Published October 1997 by Knopf Publishing Group
Source: paid to download this one to my Nook
Ti of Book Chatter has been raving about Haruki Murakami as long as I've been following her blog (years now). Recently
Publisher's Summary:
Japan's most highly regarded novelist now vaults into the first ranks of international fiction writers with this heroically imaginative novel, which is at once a detective story, an account of a disintegrating marriage, and an excavation of the buried secrets of World War II.

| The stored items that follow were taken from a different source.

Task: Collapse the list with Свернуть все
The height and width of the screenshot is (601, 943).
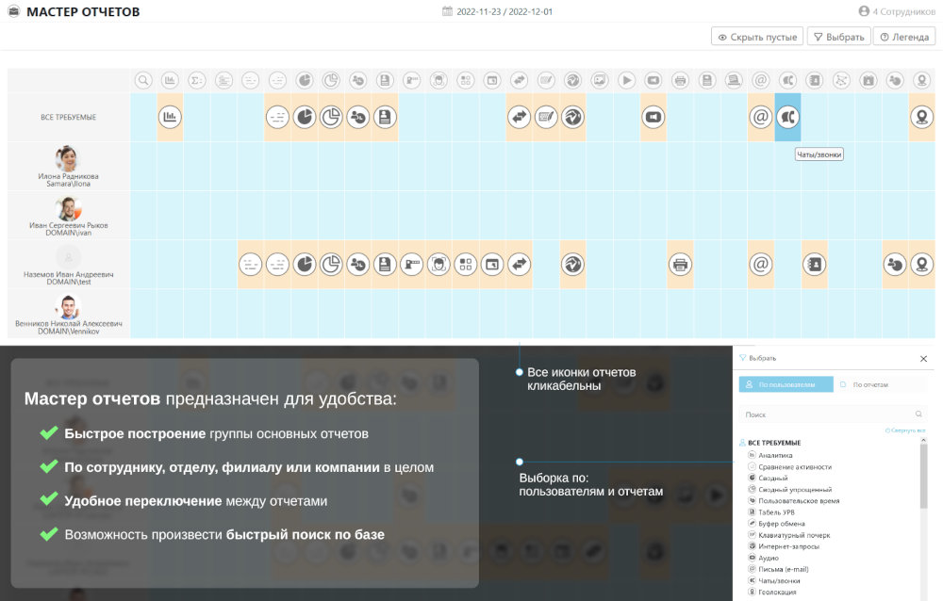Action: pos(906,430)
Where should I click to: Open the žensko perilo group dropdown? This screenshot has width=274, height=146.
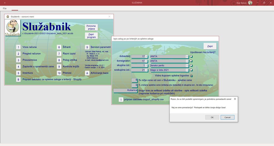pyautogui.click(x=187, y=66)
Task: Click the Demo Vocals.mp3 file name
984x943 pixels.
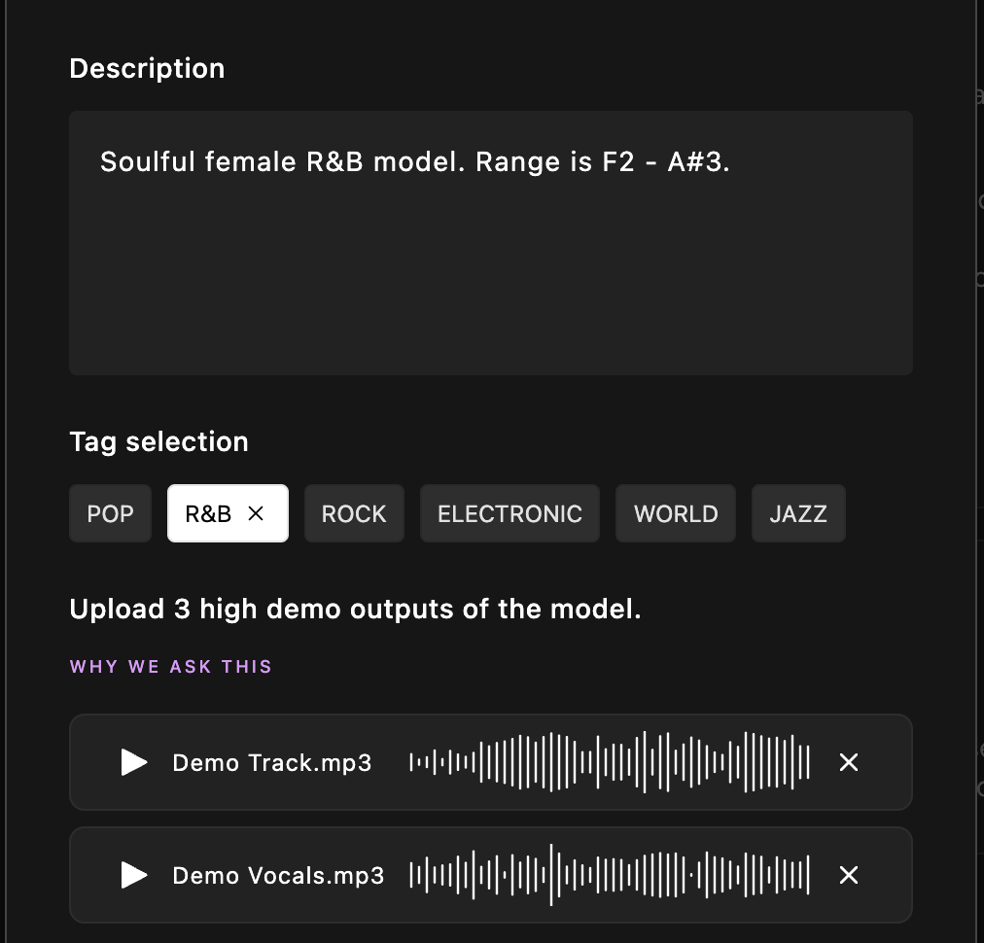Action: (278, 876)

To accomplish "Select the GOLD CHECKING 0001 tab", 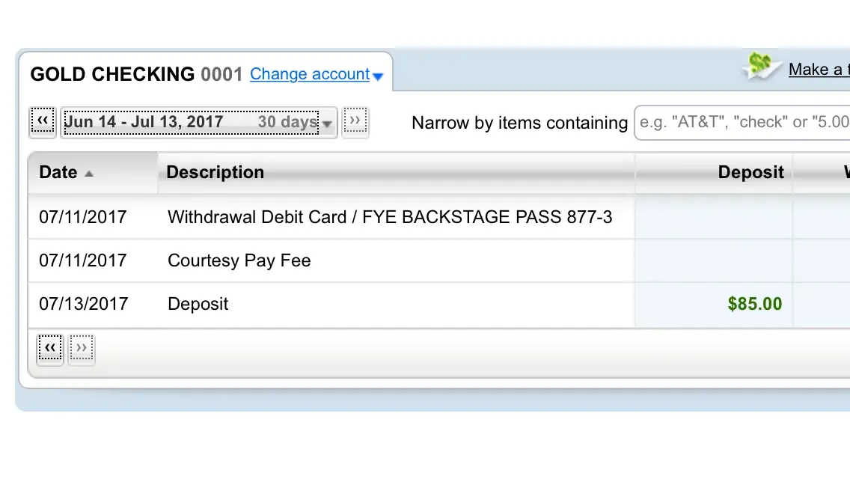I will point(135,74).
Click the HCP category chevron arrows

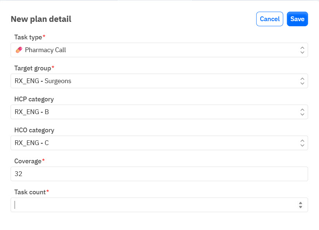pos(302,112)
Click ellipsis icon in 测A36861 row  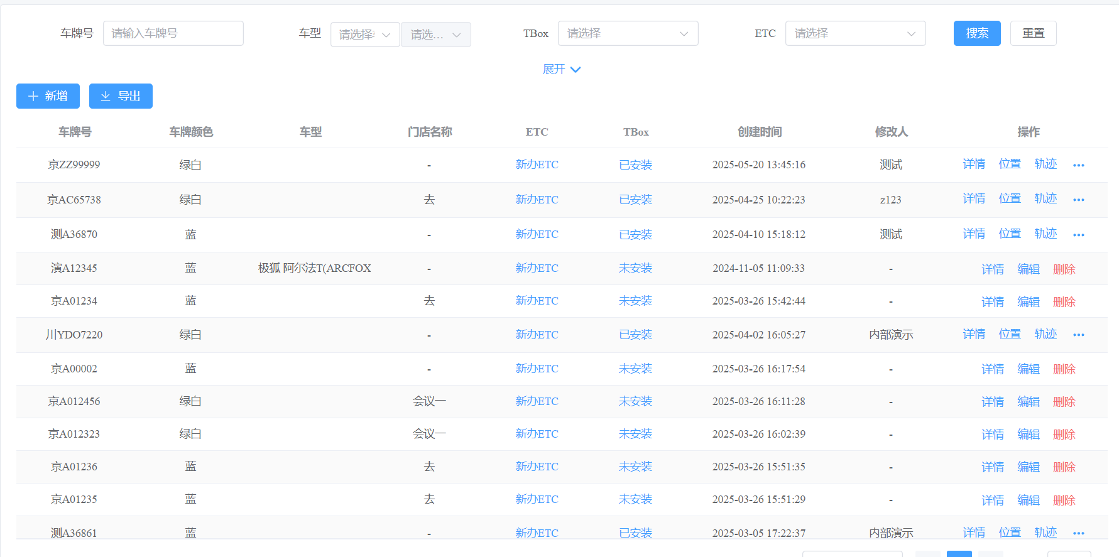(1078, 533)
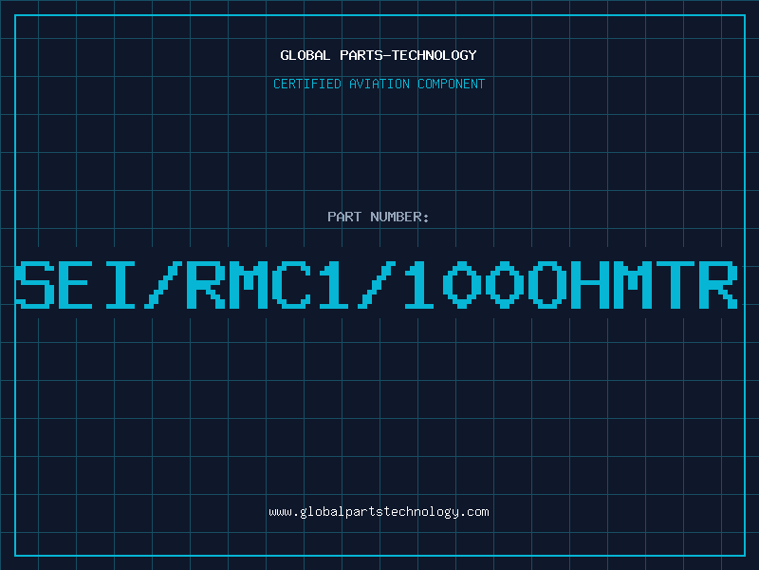
Task: Click the first slash in the part number
Action: (162, 285)
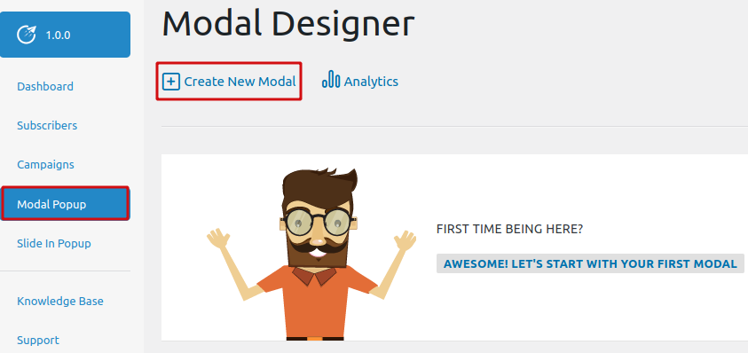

In a Tokyo suburb a young man named Toru Okada searches for his wife's missing cat. Soon he finds himself looking for his wife as well in a netherworld that lies beneath the placid surface of Tokyo. As these searches intersect, Okada encounters a bizarre group of allies and antagonists: a psychic prostitute; a malevolent yet mediagenic politician; a cheerfully morbid sixteen-year-old-girl; and an aging war veteran who has been permanently changed by the hideous things he witnessed during Japan's forgotten campaign in Manchuria.
My Thoughts:
I'd like to tell you that at the end of over 600 pages, I at least had a concrete idea of what I thought happened even if it had not been what Murakami had in mind. I'm not sure even Murakami knows what happened. As Ti has pointed out, Murakami has admitted that he never knows where a story will end when he begins it. In The Wind-Up Bird Chronicle, he seems to have developed several roads he could take his story down and leaves it up to the reader to figure out how each of them plays into the meaning of the book.
I'm left with as many questions...no, more questions...than answers a week after finishing the book. Here's the strange thing. I'm okay with that. What happens in the well? How do the two different well scenarios tie together? What, exactly, happened to Kumiko, Toru's wife? Why does Murakami insert the war stories into the novel? What's real and what is fantasy?
I'm somewhat settled on an explanation that there are dual realities, certain characters being present in both present times with the ability to move back and forth between them. At the same time, I believe there's a time twist to this as well, allowing certain characters to embody the evil from different times and places, for example.
Perhaps the most surprising thing about The Wind-Up Bird Chronicle is that Murakami is able to make his readers care about a protagonist who is mired in ennui, intentionally unemployed and blind to what is going on in his marriage. Well, that and the fact that I really, really liked this book even if I had no idea what was going on a good deal of the time and had to skim some really awful war scenes.
Thanks, Ti, for pulling me way out of my comfort zone and hosting a readalong that really got people thinking and talking!